Pixel coordinate grounding data
= = = =

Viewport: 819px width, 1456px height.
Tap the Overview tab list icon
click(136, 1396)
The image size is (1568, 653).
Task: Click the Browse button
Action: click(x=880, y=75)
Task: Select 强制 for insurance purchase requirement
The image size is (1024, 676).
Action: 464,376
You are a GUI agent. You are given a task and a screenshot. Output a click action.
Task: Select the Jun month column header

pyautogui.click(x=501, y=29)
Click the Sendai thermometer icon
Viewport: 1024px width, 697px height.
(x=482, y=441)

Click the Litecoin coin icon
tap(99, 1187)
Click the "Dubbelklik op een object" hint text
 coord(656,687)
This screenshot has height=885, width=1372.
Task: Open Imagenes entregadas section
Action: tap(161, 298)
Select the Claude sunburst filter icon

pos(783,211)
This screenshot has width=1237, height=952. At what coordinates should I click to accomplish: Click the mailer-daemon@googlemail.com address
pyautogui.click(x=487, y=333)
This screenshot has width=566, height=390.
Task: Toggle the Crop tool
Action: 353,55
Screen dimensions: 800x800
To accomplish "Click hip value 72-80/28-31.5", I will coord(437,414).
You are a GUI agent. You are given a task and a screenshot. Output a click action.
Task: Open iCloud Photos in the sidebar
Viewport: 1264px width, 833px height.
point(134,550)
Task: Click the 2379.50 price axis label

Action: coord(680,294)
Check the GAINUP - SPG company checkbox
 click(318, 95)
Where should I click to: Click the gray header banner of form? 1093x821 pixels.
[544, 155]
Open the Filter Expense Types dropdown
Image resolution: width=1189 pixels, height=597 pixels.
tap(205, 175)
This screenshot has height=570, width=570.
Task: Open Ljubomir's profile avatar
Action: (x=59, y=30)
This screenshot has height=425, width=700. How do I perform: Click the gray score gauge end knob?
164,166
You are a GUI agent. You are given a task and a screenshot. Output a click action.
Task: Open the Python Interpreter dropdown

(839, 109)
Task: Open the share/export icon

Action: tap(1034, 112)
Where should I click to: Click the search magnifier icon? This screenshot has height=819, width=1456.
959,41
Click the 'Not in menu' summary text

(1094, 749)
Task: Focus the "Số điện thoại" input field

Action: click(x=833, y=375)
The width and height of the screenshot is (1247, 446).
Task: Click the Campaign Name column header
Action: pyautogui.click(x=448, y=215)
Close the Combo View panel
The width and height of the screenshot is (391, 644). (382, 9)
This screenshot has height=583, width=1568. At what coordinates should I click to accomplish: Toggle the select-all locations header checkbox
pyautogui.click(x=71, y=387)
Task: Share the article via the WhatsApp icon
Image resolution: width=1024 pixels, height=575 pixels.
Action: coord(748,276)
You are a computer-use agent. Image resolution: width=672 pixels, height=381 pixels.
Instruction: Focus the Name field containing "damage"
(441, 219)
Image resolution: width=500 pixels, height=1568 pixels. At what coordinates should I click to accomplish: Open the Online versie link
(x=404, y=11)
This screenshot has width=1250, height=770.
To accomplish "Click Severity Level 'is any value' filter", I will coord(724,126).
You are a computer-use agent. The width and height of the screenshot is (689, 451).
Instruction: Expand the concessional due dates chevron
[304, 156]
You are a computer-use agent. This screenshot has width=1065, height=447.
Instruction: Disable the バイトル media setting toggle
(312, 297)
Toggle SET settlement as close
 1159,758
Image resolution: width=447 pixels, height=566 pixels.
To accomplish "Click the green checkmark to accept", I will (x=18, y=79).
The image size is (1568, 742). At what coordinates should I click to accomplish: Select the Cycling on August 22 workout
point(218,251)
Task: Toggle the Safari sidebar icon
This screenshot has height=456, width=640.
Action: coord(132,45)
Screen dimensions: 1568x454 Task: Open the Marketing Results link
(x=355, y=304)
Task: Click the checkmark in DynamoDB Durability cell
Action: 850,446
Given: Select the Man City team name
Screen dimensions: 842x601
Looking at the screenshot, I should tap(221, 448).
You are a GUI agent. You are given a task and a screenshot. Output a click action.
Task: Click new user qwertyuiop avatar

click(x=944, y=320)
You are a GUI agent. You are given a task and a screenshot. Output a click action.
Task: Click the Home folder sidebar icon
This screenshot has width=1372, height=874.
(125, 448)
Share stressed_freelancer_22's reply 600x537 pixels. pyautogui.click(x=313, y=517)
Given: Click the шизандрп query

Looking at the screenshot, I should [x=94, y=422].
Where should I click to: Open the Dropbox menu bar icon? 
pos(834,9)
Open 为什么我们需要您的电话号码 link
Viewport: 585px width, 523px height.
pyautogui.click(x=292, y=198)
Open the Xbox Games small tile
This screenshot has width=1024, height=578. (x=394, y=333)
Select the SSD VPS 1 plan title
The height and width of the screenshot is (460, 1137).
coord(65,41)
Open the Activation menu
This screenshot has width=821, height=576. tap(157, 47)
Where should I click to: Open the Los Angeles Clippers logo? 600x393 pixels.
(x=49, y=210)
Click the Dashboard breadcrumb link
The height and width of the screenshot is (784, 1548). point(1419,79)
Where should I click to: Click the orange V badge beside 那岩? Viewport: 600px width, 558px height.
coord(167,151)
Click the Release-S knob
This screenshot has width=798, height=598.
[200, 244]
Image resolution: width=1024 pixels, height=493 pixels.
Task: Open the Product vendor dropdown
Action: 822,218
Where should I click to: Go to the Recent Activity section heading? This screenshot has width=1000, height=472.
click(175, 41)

= = = =

* Work request
Copy out the records once more, with nothing altered.

* Your response
Viewport: 819px width, 1456px height.
Tap the Overview tab list icon
click(136, 1396)
The image size is (1568, 653).
Task: Click the Browse button
Action: click(x=880, y=75)
Task: Select 强制 for insurance purchase requirement
The image size is (1024, 676).
Action: 464,376
You are a GUI agent. You are given a task and a screenshot. Output a click action.
Task: Select the Jun month column header

pyautogui.click(x=501, y=29)
Click the Sendai thermometer icon
Viewport: 1024px width, 697px height.
(x=482, y=441)

Click the Litecoin coin icon
tap(99, 1187)
Click the "Dubbelklik op een object" hint text
 coord(656,687)
This screenshot has height=885, width=1372.
Task: Open Imagenes entregadas section
Action: tap(161, 298)
Select the Claude sunburst filter icon

pos(783,211)
This screenshot has width=1237, height=952. At what coordinates should I click to accomplish: Click the mailer-daemon@googlemail.com address
pyautogui.click(x=487, y=333)
This screenshot has width=566, height=390.
Task: Toggle the Crop tool
Action: 353,55
Screen dimensions: 800x800
To accomplish "Click hip value 72-80/28-31.5", I will coord(437,414).
You are a GUI agent. You are given a task and a screenshot. Output a click action.
Task: Open iCloud Photos in the sidebar
Viewport: 1264px width, 833px height.
point(134,550)
Task: Click the 2379.50 price axis label

Action: coord(680,294)
Check the GAINUP - SPG company checkbox
 click(318, 95)
Where should I click to: Click the gray header banner of form? 1093x821 pixels.
[544, 155]
Open the Filter Expense Types dropdown
Image resolution: width=1189 pixels, height=597 pixels.
tap(205, 175)
This screenshot has height=570, width=570.
Task: Open Ljubomir's profile avatar
Action: (x=59, y=30)
This screenshot has height=425, width=700. How do I perform: Click the gray score gauge end knob?
164,166
You are a GUI agent. You are given a task and a screenshot. Output a click action.
Task: Open the Python Interpreter dropdown

(839, 109)
Task: Open the share/export icon

Action: tap(1034, 112)
Where should I click to: Click the search magnifier icon? This screenshot has height=819, width=1456.
959,41
Click the 'Not in menu' summary text

(1094, 749)
Task: Focus the "Số điện thoại" input field

Action: click(x=833, y=375)
The width and height of the screenshot is (1247, 446).
Task: Click the Campaign Name column header
Action: pyautogui.click(x=448, y=215)
Close the Combo View panel
The width and height of the screenshot is (391, 644). (382, 9)
This screenshot has height=583, width=1568. At what coordinates should I click to accomplish: Toggle the select-all locations header checkbox
pyautogui.click(x=71, y=387)
Task: Share the article via the WhatsApp icon
Image resolution: width=1024 pixels, height=575 pixels.
Action: coord(748,276)
You are a computer-use agent. Image resolution: width=672 pixels, height=381 pixels.
Instruction: Focus the Name field containing "damage"
(441, 219)
Image resolution: width=500 pixels, height=1568 pixels. At what coordinates should I click to accomplish: Open the Online versie link
(x=404, y=11)
This screenshot has width=1250, height=770.
To accomplish "Click Severity Level 'is any value' filter", I will coord(724,126).
You are a computer-use agent. The width and height of the screenshot is (689, 451).
Instruction: Expand the concessional due dates chevron
[304, 156]
You are a computer-use agent. This screenshot has width=1065, height=447.
Instruction: Disable the バイトル media setting toggle
(312, 297)
Toggle SET settlement as close
 1159,758
Image resolution: width=447 pixels, height=566 pixels.
To accomplish "Click the green checkmark to accept", I will (x=18, y=79).
The image size is (1568, 742). At what coordinates should I click to accomplish: Select the Cycling on August 22 workout
point(218,251)
Task: Toggle the Safari sidebar icon
This screenshot has height=456, width=640.
Action: coord(132,45)
Screen dimensions: 1568x454 Task: Open the Marketing Results link
(x=355, y=304)
Task: Click the checkmark in DynamoDB Durability cell
Action: 850,446
Given: Select the Man City team name
Screen dimensions: 842x601
Looking at the screenshot, I should tap(221, 448).
You are a GUI agent. You are given a task and a screenshot. Output a click action.
Task: Click new user qwertyuiop avatar

click(x=944, y=320)
You are a GUI agent. You are given a task and a screenshot. Output a click action.
Task: Click the Home folder sidebar icon
This screenshot has width=1372, height=874.
(125, 448)
Share stressed_freelancer_22's reply 600x537 pixels. pyautogui.click(x=313, y=517)
Given: Click the шизандрп query

Looking at the screenshot, I should [x=94, y=422].
Where should I click to: Open the Dropbox menu bar icon? 
pos(834,9)
Open 为什么我们需要您的电话号码 link
Viewport: 585px width, 523px height.
pyautogui.click(x=292, y=198)
Open the Xbox Games small tile
This screenshot has width=1024, height=578. (x=394, y=333)
Select the SSD VPS 1 plan title
The height and width of the screenshot is (460, 1137).
coord(65,41)
Open the Activation menu
This screenshot has width=821, height=576. tap(157, 47)
Where should I click to: Open the Los Angeles Clippers logo? 600x393 pixels.
(x=49, y=210)
Click the Dashboard breadcrumb link
The height and width of the screenshot is (784, 1548). point(1419,79)
Where should I click to: Click the orange V badge beside 那岩? Viewport: 600px width, 558px height.
coord(167,151)
Click the Release-S knob
This screenshot has width=798, height=598.
[200, 244]
Image resolution: width=1024 pixels, height=493 pixels.
Task: Open the Product vendor dropdown
Action: 822,218
Where should I click to: Go to the Recent Activity section heading? This screenshot has width=1000, height=472.
click(175, 41)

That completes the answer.